From here on I become semi-retired. In the months ahead there are a few collaborations I will continue to pursue, and I still haven't come close to sufficiently wrapping up the business in so many dangling threads, so there's still plenty to do. There will simply be no longer any great urgency to this, other than not wanting to leave the occasional friend seething with suspense.
Nearly ten years ago, it was the Addventure, months before I ever properly registered here, that began to accept my crazy all-in-one-paragraph submissions when I had not yet come to appreciate the necessity of employing <, p, and >. (Inserting porn cliches into the Google advanced search also led me time and again to Chili Palmer's stories here.) Priorities have shifted since then, and with a ton of luck I may have even learned a thing or two about writing. I think of Malcolm Gladwell's "outliers" theory and how it took a certain group called the Quarrymen hundreds of hours playing in some German strip club before they could go on to become the Beatles. So remember, you read me here first.

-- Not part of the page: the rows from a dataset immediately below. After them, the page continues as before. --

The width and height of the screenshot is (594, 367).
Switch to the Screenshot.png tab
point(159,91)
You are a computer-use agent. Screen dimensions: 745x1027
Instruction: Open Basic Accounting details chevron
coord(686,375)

But seriously, it's had its frustrations but it has ultimately been a blast, perhaps a far bigger and longer blast than it ought to have been. My only hope now is that before much longer -- before March, perhaps? -- gOOber will post more than me here at the Forum and bust me back down to the rank of #6. If this can happen, I may ever so briefly get to be #6 here and #6 in the Addventure -- and then the rankings can proceed to mutate from there.

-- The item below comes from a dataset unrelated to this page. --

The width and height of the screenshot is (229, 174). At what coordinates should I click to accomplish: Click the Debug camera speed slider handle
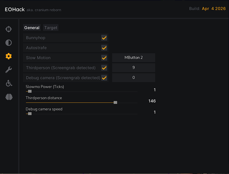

This is as high as I dare reach, before I turn "cyco" or "bonkers" or some other such delicate mental condition. I always meant the Empire in my name, not as some typical military-industrial threat complete with John Williams theme music, but as a kind of galactic museum, a playground of artifacts, powerful toys littered hither and yon to be discovered and tried by new waves of barbarians. I still need to bring that museum into some kind of order, but at least I can't argue with the size of the floor plan.
addendum: to all below, thanks -- but in particular to Bonkers (by way of Adama -- thanks, Adama), I think this goes to the question of "What is porn?" I fear that too many people pride themselves on not reading porn, with the specific self-compliment "Hey, I may not read the greatest stuff, but at least it's not PORN ... !" But porn, I think, is relative. I say that there are all kinds of porn, that any literature that indulges and caters to a certain desire is porn. Thus what we take part in here is very specifically sex-porn, but that begs the existence of other kinds of porn: horror-porn, mystery-porn, police-porn, battle-porn, tech-porn, and most definitely romance-porn. One of the more interesting descriptions I ever heard of Jane Austen was that it was "porn for girls," and having read over one woman's shoulder into a "Twilight" novel I can vouch that the prose is relentlessly purple. It's also easy to dump on sex-porn because "Oh, it's all just about getting to the sex" -- but frankly, for many of us this is the story of life. Yes, we honor all kinds of respectable and intellectually challenging topics, and yet at the end of the proverbial day many of us would love nothing better than to get laid. This is all my very roundabout way of saying that no doubt ideas which cropped up here in one form or another may get recycled in any non-sex-porn writing of mine -- but still, the prose must be properly fitted to the genre and the format. As many of us know, just because we may write less about sex does not necessarily mean we'll be thinking at all less about it.